**Texte source:**
____
Mme Revel a exprimé devant la commission une conception résolument offensive de l'intelligence économique. Quelle différence d'appréciation auriez-vous sur ce point ? Quelle est votre conception pratique de l'intelligence économique et de la « veille stratégique » ? Faut-il une posture purement défensive et quels sont les moyens nécessaires ? Votre expérience à la tête de Tracfin pourrait-elle vous permettre de nous livrer quelques comparaisons ?

L'analyse rétrospective de l'affaire Alstom est assez édifiante. Personne ne semblait avoir porté intérêt à la procédure engagée par le Department of Justice (DoJ) contre Frédéric Pierucci, ni à son arrestation le 13 avril 2013, ni à son plaider coupable en juillet 2013, alors que l'entreprise tout entière était potentiellement engagée. Cela intervenait pourtant à un moment où l'affaire BNP Paribas, trouvant son origine dans une violation d'embargo, battait son plein – affaire soldée en juin 2014 par une amende de près de neuf milliards de dollars.

Il est assez surprenant que, dans l'appareil d'État, personne n'ait vu venir ce risque sur Alstom. Ni l'ambassade de France, ni le Quai d'Orsay, ni la DGSE ne semblent avoir fait remonter la moindre information, ce que le ministre de l'Économie de l'époque a dit publiquement.

En outre, comment avez-vous été associé, au cours des six mois où vous étiez Délégué interministériel puis dans votre fonction de Commissaire à l'information stratégique, à la procédure d'autorisation des investissements étrangers en France gérée par le bureau Multicom 2, dans une sous-direction de la direction générale du Trésor ? Cette procédure a d'ailleurs, nous a-t-on dit, une dimension interministérielle, au stade de l'instruction, mais surtout au stade du contrôle du respect par les entreprises de leurs engagements relatifs aux intérêts nationaux. Qu'en est-il exactement ?
____
**Listing des données:**
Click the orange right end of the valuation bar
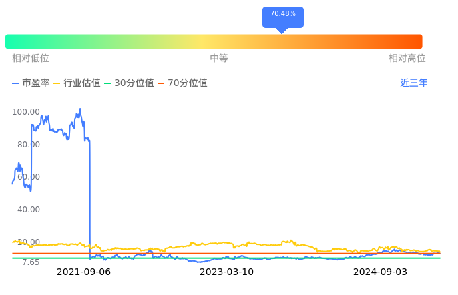pos(414,41)
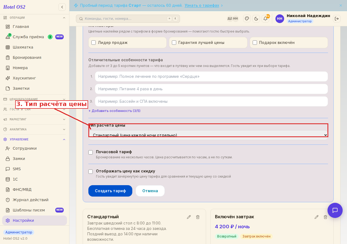Toggle dark mode moon icon
The height and width of the screenshot is (244, 347).
coord(256,18)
____
Reprenez le texte sur l'intelligence économique et l'affaire Alstom et rédigez sa suite immédiatement après la dernière phrase.

**Solution du problème:**
Ce sujet est au coeur de notre commission d'enquête. La loi donne au ministre de l'économie la responsabilité de défendre les intérêts nationaux face à des risques de prédation économique ou, plus simplement, des risques inhérents à un marché mondialisé et à une Europe totalement ouverte. Si je résumais les choses de manière triviale, je vous demanderais si, lorsqu'une banque d'affaires se présente à Bercy pour présenter un accord, un deal, elle trouve vraiment quelqu'un en face d'elle pour lui résister ?

Enfin, compte tenu de l'extraterritorialité du droit américain, nous aimerions savoir comment est mise en oeuvre la loi de blocage de 1968. J'en rappelle les termes : « Sous réserve des traités ou accords internationaux, il est interdit à toute personne physique de nationalité française ou résidant habituellement sur le territoire français et à tout dirigeant, représentant, agent ou préposé d'une personne morale y ayant son siège ou un établissement, de communiquer par écrit, oralement ou sous toute autre forme, en quelque lieu que ce soit, à des autorités publiques étrangères, les documents ou les renseignements d'ordre économique, commercial, industriel, financier ou technique dont la communication est de nature à porter atteinte à la souveraineté, à la sécurité, aux intérêts économiques essentiels de la France ou à l'ordre public ».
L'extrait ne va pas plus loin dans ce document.